„Nasi najstarsi znani przedstawiciele byli dwunożni (na ziemi i na drzewach)” – powiedział autor badań Frank Jay, pracownik naukowy na Uniwersytecie w Poitiers we Francji. Dodał, że starożytne szczątki pokazują, że dwunożność pojawiła się wkrótce po tym, jak szympansy i przodkowie ludzi rozeszły się na swoich ewolucyjnych ścieżkach.
W tych skamielinach można znaleźć więcej. Ich cechy wskazują, że według badań Sahelanthropus tchadensis zachował również zdolność do skutecznego wspinania się na drzewa.
Ci przodkowie byli homininami, czyli gatunkiem bliżej spokrewnionym z ludźmi niż szympansami, i reprezentują wczesny etap naszej ewolucyjnej dywergencji, powiedział Daniel Lieberman, profesor biologii ewolucyjnej człowieka i paleontolog na Uniwersytecie Harvarda. Lieberman nie był zaangażowany w badanie.
Chodzenie na dwóch nogach u tych przodków nie jest do końca niespodzianką. Kości ramion i nóg analizowane w tym badaniu zostały znalezione w Czadzie w 2001 roku wraz z prawie kompletną czaszką. Autor badania Guillaume Daver, adiunkt paleontologii na Uniwersytecie w Poitiers, powiedział, że nie jest jasne, czy należą do tej samej osoby.
Lieberman powiedział, że czaszka wskazywała punkt skierowany w dół, gdzie spotykają się głowa i rdzeń kręgowy – cecha, która utrudniałaby chodzenie na czworakach.
Dodał, że nowa analiza kończyn z tego odkrycia dostarcza więcej dowodów na to, że homininy podróżowały na dwóch nogach, kiedy włóczyły się po Ziemi około 7 milionów lat temu.

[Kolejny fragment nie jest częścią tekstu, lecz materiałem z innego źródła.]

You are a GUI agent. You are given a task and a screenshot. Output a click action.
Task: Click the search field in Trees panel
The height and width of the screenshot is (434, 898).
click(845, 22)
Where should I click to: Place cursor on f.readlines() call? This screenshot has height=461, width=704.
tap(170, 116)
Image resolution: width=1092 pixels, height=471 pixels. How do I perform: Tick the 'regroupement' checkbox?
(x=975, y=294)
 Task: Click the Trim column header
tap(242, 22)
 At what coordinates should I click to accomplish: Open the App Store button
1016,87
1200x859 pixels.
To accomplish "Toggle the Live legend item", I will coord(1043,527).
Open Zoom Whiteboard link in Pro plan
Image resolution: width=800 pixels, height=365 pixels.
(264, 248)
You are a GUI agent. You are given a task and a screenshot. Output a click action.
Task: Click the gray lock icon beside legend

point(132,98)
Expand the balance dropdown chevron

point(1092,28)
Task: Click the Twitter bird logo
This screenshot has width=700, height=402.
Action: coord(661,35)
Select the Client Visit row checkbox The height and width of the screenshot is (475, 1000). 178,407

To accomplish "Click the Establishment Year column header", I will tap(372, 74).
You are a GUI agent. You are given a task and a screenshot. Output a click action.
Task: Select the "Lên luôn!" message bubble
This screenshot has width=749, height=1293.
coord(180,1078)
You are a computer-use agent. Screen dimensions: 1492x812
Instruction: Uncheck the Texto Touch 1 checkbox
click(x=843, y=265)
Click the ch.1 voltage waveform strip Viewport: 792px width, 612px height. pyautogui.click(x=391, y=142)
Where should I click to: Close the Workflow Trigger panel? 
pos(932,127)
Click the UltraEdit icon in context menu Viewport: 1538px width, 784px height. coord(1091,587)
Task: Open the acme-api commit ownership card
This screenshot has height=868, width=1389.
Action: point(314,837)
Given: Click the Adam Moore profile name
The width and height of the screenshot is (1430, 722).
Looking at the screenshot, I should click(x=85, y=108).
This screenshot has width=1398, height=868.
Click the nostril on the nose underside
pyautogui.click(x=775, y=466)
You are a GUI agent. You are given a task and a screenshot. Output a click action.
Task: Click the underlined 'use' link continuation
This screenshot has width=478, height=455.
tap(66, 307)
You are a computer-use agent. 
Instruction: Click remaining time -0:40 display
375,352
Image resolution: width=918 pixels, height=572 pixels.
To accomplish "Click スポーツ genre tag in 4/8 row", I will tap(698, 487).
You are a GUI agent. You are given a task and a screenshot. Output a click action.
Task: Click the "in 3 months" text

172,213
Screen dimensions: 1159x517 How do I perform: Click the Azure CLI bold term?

„To spojrzenie na to, co postawiło ludzką linię na ścieżce ewolucyjnej oddzielonej od naszych kuzynów małp” – powiedział Lieberman. Dodał, że chociaż ostatnie odkrycia potwierdzają to, co już sugerowały wczesne badania, skamieniałości z tego czasu są rzadkie, więc każde odkrycie jest ważnym dowodem.
Nowe badanie „sprawia, że jest mało prawdopodobne, aby wspólny przodek, którego dzielimy z szympansami, był podobny do szympansów” – powiedział Guy.
Dwunożny ruch rozpalił ogień
Lieberman powiedział, że chodzenie na dwóch nogach było bardzo ważne dla naszej ewolucji, ale dla naszych przodków nie miało to większego sensu.
Dodał, że chodzenie na dwóch nogach sprawia, że zwierzę jest wolniejsze, bardziej niekonsekwentne i bardziej narażone na rozwój bólu pleców, z których żaden nie jest korzystny dla przeżycia.
„Musiała być naprawdę duża przewaga” – powiedział Lieberman. Naukowcy mają hipotezę, co to może być.
Nasi wspólni przodkowie z małpami są bardzo podobni do szympansów, powiedział Lieberman, i wiemy, że potrzebują dużo energii, aby chodzić – dwa razy więcej niż ludzie, gdy są przystosowani do rozmiaru ciała.
Powiedział, że w miarę rozchodzenia się ścieżek ewolucyjnych ludzi i szympansów klimat Ziemi się zmienia, a lasy deszczowe Afryki ulegają fragmentacji, więc nasi przodkowie musieli podróżować dalej, aby znaleźć pożywienie. Hipoteza jest taka, że chodzenie na dwóch nogach dawało im więcej energii do podróżowania.
„To, co naprawdę popychało nas na tę inną ścieżkę ewolucyjną, to to, że chodziliśmy na dwóch nogach lub szliśmy na dwóch nogach” – powiedział Lieberman. „Pomaga nam naprawdę zrozumieć początki ludzkości”.
Powiedział, że jest wiele rzeczy, które określają nas jako istoty ludzkie, takie jak język, narzędzia i ogień. Lieberman powiedział, że w latach 70. XIX wieku Karol Darwin domyślał się – bez żadnych dowodów, jakie mamy teraz – że chodzenie na dwóch nogach było iskrą, która wszystko zaczęła.
Widzimy teraz, że chodzenie na dwóch nogach było ogromną różnicą w porównaniu z małpami i pomogło uwolnić nasze ręce do rozwoju narzędzi, powiedział Lieberman.
„Udowodniliśmy, że Darwin miał rację”, powiedział. „To całkiem fajne”.